Announcement

Collapse
No announcement yet.
X
  • Filter
  • Time
  • Show
Clear All
new posts

  • How to include Respective variables from other datasets??

    Hello,

    First of all, let me state that I am quite novice in STATA.

    I am trying to estimate trade potentials by using the Gravity model of International Trade. Model includes trade flows between countries, their GDPs, distance, and more than 0 dummy variables like whether countries were in common colony, share border etc. I have three different datasets, all are from CEPII, for trade flows, for country name in ISO code, and the third one for all other variables.

    The first dataset is as below; (t - time, hs6- HS6 code, i and j - iso numeric codes for importer and exporter, respectively and v is value of export)

    t hs6 i j v
    2013 10600 4 124 1.622
    2013 10600 4 586 36.676
    2013 20110 4 634 2.434
    2013 20130 4 634 30.128
    2013 20319 4 616 3.83633
    2013 20421 4 634 100.953
    2013 30342 4 704 264.611
    2013 30343 4 704 42.3159

    And second looks like as; ( here iso3 and iso2 are ALpha2 and 3 Iso codes, and i is, again, iso numeric code)

    iso3 iso2 name_english i
    AFG AF Afghanistan 4
    ALB AL Albania 8
    DZA DZ Algeria 12
    ASM AS American Samoa 16
    AND AD Andorra 20
    AGO AO Angola 24
    ATG AG Antigua and Barbuda 28
    And the third dataset is as ( you may guess the variables, hopefully)

    iso3_o iso3_d year contig comlang_off comlang_comcol col45 distw pop_o gdp_o gdpcap_o iso2_o
    ABW AFG 1991 0 0 0 0 0 13168.22 872.067 AW
    ABW AFG 1992 0 0 0 0 0 13168.22 958.6592 AW
    ABW AFG 1993 0 0 0 0 0 13168.22 1083.24 AW
    ABW AFG 1994 0 0 0 0 0 13168.22 1245.81 AW
    ABW AFG 1995 0 0 0 0 0 13168.22 1320.67 AW
    ABW AFG 1996 0 0 0 0 0 13168.22 1379.888 AW
    ABW AFG 1997 0 0 0 0 0 13168.22 1531.844 AW


    The above dataset has 38 variables and about 3 mln observation. Some of the variables and majority of the observations here are not in my interest and I will not include them in my model.

    Now my question is like this. How can I include Respective iso3 codes and names from second dataset and distance between that pair of countries, border, common language and other dummies from the third dataset to my first dataset?


    Hopefully I was able to state my problem clearly. I have searched for this a lot but, unfortunately, have not found any answer yet. Any help would be highly appreciated..

**Required actions**
(A) Per the forum post on the gravity model, which source do all three datasets come from?
(B) Copy the forum post from "Now my question" through "my first dataset?", swapping "third dataset" for "last dataset".

**Listed entries**
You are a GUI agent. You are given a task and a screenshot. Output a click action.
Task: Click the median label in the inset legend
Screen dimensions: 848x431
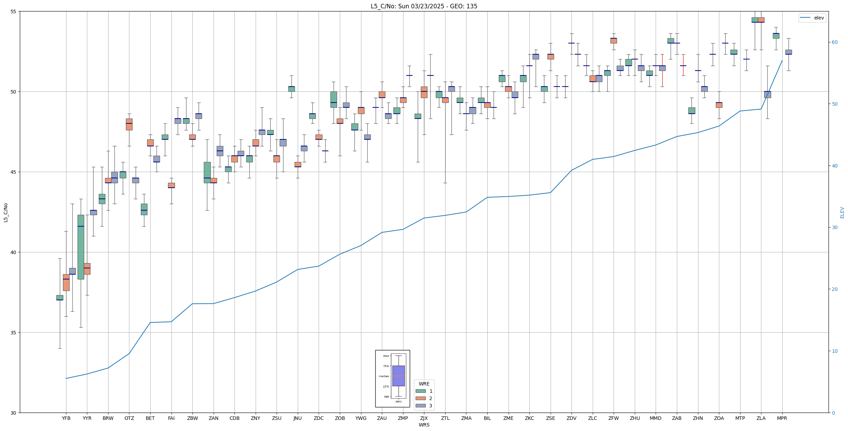(x=384, y=376)
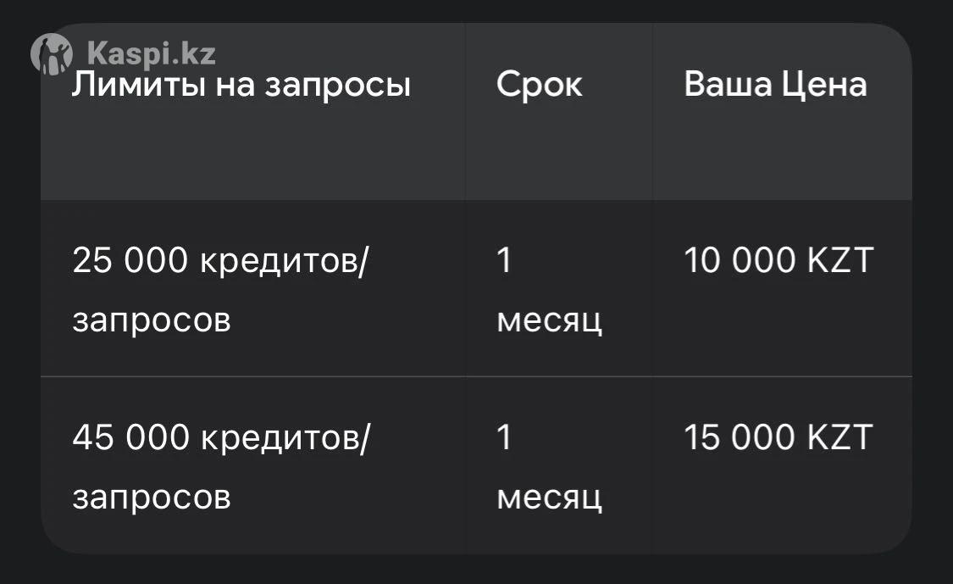Select the "Лимиты на запросы" column header
This screenshot has height=584, width=953.
pos(241,85)
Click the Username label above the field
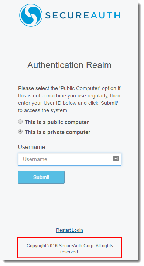This screenshot has height=266, width=144. coord(32,147)
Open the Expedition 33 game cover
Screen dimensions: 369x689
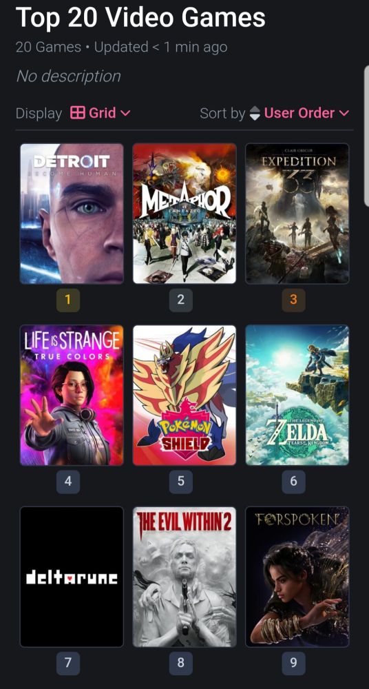click(297, 214)
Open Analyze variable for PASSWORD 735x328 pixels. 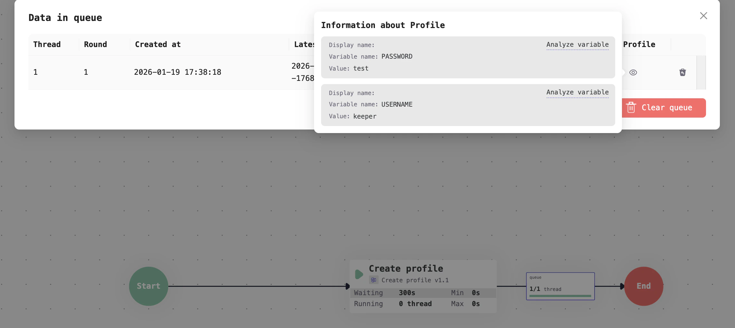pos(578,44)
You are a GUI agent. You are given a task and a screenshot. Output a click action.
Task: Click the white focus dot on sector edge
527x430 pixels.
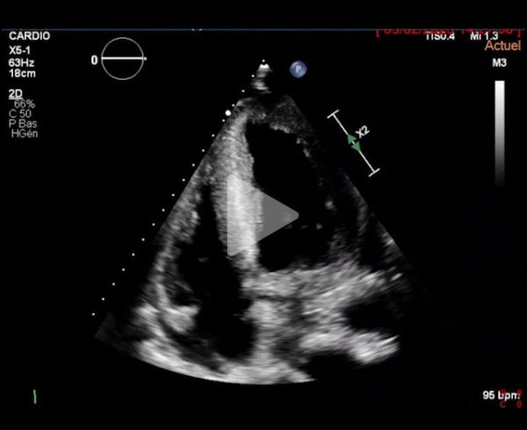[228, 113]
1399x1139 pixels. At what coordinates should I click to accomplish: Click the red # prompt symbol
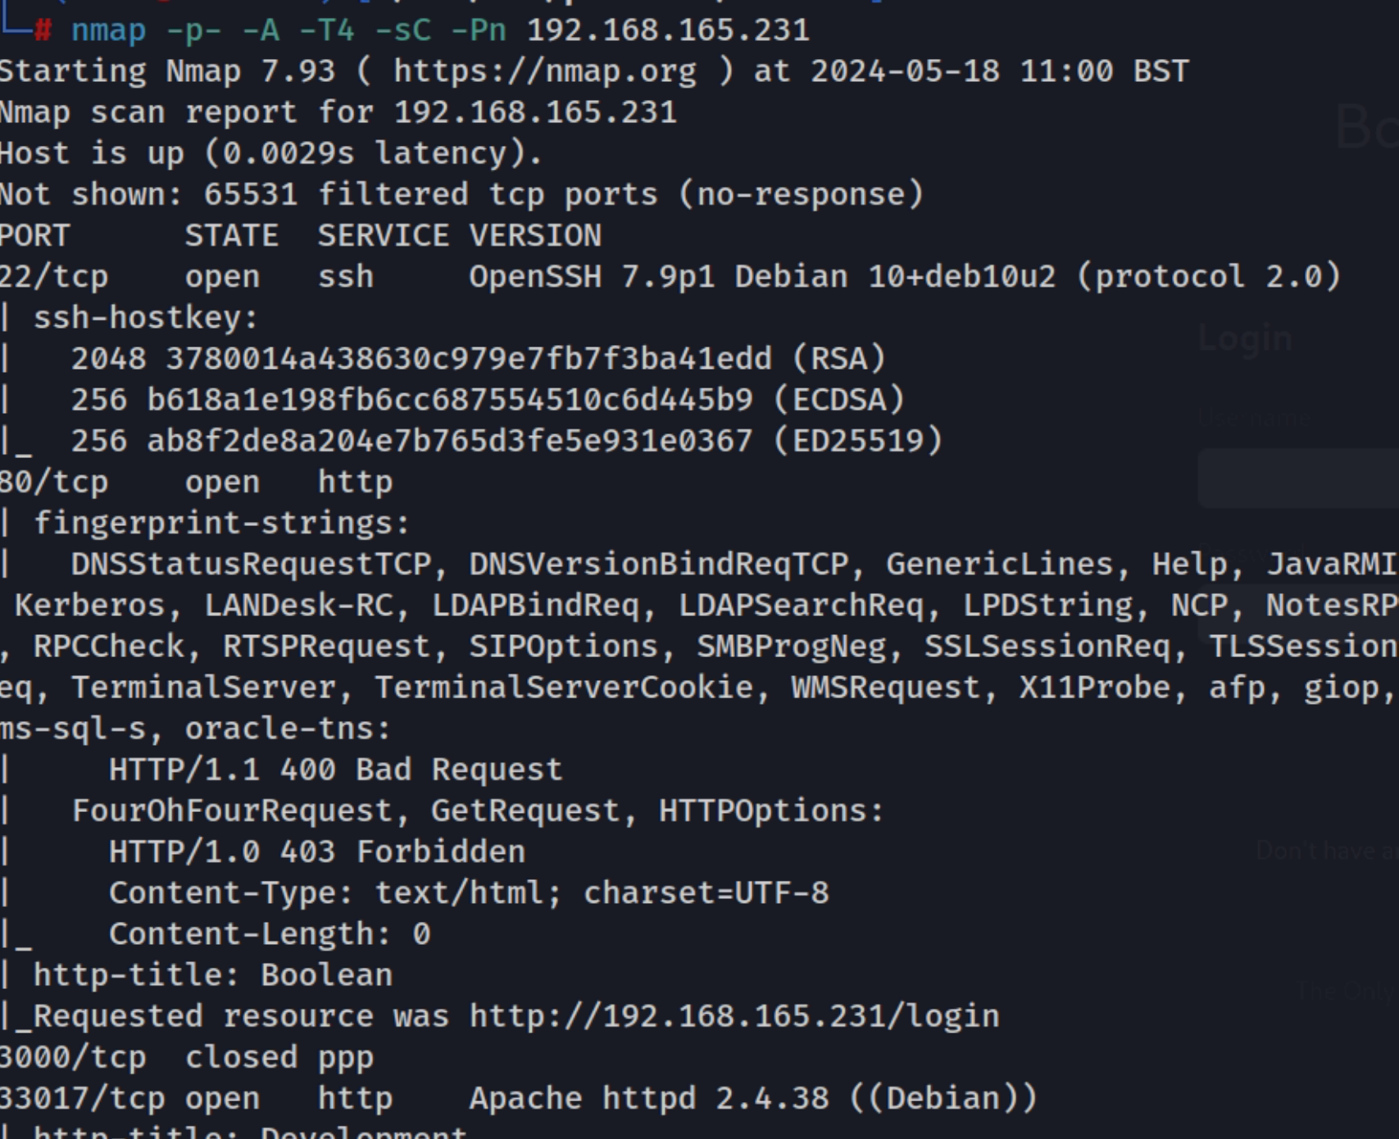point(43,31)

**Responses per task**
(A) CEPII

(B)
Now my question is like this. How can I include Respective iso3 codes and names from second dataset and distance between that pair of countries, border, common language and other dummies from the last dataset to my first dataset?